* **PAGE EXCERPT**
* * * * *

Post(modern)-Apocalypse
October 13, 2008 7:50 AM   Subscribe

 
Interesting. Some rip of version of the giant spider isn't going to be as cool as seeing the thing for the first time though (or the towers that went with it). And the true weirsd post apocalyptic experience in the turbine hall was The Weather Project, which felt like being plunged into the underground caverns of colony of survivors who fled teh surface and live under the glow of a vast artificial sun.
posted by Artw at 8:39 AM on October 13, 2008


Damn. I was *just there* and the turbine hall was empty as they prepared for this installation. Wish I could have seen it.
posted by Brittanie at 8:53 AM on October 13, 2008


Being able to check out each and every turbine hall installation is one of things I miss about living in London. I even like d being in there when it was empty. Visiting London for any length of time and not swinging by again would just seem wrong to me.
posted by Artw at 8:56 AM on October 13, 2008


What the hell? No Children of Men clips? THIS IS AN OUTRAGE!

* * * * *

Items listed in a dataset
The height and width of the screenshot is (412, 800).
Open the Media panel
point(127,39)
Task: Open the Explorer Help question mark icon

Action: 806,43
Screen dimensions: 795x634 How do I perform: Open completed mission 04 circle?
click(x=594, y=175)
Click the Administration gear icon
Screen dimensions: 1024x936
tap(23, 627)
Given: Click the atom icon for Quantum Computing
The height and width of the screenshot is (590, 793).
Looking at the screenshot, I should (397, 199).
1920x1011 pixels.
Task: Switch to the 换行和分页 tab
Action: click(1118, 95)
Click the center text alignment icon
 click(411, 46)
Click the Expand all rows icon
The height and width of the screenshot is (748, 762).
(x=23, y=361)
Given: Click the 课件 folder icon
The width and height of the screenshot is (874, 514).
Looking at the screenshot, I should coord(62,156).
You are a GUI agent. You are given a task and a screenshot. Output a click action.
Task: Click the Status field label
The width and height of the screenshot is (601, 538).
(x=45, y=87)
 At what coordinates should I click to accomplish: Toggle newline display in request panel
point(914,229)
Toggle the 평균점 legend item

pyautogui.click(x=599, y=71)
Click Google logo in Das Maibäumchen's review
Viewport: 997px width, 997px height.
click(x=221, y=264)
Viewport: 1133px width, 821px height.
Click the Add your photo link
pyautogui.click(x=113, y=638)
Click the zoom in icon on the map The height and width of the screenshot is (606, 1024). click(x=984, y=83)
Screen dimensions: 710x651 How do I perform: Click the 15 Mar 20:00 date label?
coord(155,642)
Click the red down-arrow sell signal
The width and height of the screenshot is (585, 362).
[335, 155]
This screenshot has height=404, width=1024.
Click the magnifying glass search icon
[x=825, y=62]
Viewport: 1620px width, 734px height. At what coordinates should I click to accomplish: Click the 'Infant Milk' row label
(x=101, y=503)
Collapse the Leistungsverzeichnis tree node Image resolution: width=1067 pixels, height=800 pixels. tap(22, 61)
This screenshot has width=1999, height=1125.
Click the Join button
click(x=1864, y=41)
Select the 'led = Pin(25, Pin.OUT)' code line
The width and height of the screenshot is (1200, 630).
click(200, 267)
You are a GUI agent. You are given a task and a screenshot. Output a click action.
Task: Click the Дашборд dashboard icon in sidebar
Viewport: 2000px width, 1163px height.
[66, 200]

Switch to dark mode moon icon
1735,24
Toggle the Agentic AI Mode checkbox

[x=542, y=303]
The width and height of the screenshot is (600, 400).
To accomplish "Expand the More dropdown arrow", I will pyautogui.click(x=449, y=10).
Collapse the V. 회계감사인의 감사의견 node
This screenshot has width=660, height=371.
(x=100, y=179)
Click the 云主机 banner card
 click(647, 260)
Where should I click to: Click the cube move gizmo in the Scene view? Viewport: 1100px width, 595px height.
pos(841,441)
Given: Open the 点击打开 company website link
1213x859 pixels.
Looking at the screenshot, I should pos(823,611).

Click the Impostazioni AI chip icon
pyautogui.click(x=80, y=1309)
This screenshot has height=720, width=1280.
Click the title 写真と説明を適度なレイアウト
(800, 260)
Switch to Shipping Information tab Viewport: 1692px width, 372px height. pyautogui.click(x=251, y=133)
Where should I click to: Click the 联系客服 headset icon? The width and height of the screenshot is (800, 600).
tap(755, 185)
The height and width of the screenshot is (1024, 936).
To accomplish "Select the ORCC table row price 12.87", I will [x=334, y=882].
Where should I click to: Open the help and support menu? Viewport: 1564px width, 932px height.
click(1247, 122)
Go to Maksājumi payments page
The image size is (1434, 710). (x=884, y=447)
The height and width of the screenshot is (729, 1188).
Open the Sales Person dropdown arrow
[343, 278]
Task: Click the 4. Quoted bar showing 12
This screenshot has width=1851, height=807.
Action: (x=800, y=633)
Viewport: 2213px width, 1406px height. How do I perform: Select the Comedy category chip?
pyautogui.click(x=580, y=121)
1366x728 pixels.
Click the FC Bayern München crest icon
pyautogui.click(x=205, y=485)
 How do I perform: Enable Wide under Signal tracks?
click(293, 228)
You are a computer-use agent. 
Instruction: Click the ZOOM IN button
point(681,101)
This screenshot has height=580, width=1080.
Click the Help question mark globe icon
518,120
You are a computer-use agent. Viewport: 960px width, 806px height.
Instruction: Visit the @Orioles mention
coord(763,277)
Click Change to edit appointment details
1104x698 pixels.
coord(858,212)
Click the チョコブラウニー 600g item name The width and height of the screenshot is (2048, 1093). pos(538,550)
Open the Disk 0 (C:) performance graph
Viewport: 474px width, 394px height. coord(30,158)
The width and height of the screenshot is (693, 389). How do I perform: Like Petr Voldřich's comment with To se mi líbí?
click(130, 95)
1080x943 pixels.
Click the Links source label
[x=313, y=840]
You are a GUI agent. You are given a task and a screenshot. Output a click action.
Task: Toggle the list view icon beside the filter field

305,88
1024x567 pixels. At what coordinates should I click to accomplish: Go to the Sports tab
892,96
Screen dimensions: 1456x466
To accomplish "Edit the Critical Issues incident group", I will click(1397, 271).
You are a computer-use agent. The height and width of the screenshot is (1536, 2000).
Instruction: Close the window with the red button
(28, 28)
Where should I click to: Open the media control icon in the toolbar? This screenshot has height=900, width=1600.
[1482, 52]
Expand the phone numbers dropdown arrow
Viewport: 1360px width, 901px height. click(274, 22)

* * * * *

* **EXERCISES**
1. According to the comment thread, which turbine hall installation did Artw call the true weird post-apocalyptic experience?
2. Duplicate the lines of the records that begin at the line containing "Screen dimensions: 795x634" and stop after the line containing "(x=23, y=361)", both included.

* **LIST OF SOLUTIONS**
1. The Weather Project

2.
Screen dimensions: 795x634 How do I perform: Open completed mission 04 circle?
click(x=594, y=175)
Click the Administration gear icon
Screen dimensions: 1024x936
tap(23, 627)
Given: Click the atom icon for Quantum Computing
The height and width of the screenshot is (590, 793).
Looking at the screenshot, I should (397, 199).
1920x1011 pixels.
Task: Switch to the 换行和分页 tab
Action: click(1118, 95)
Click the center text alignment icon
 click(411, 46)
Click the Expand all rows icon
The height and width of the screenshot is (748, 762).
(x=23, y=361)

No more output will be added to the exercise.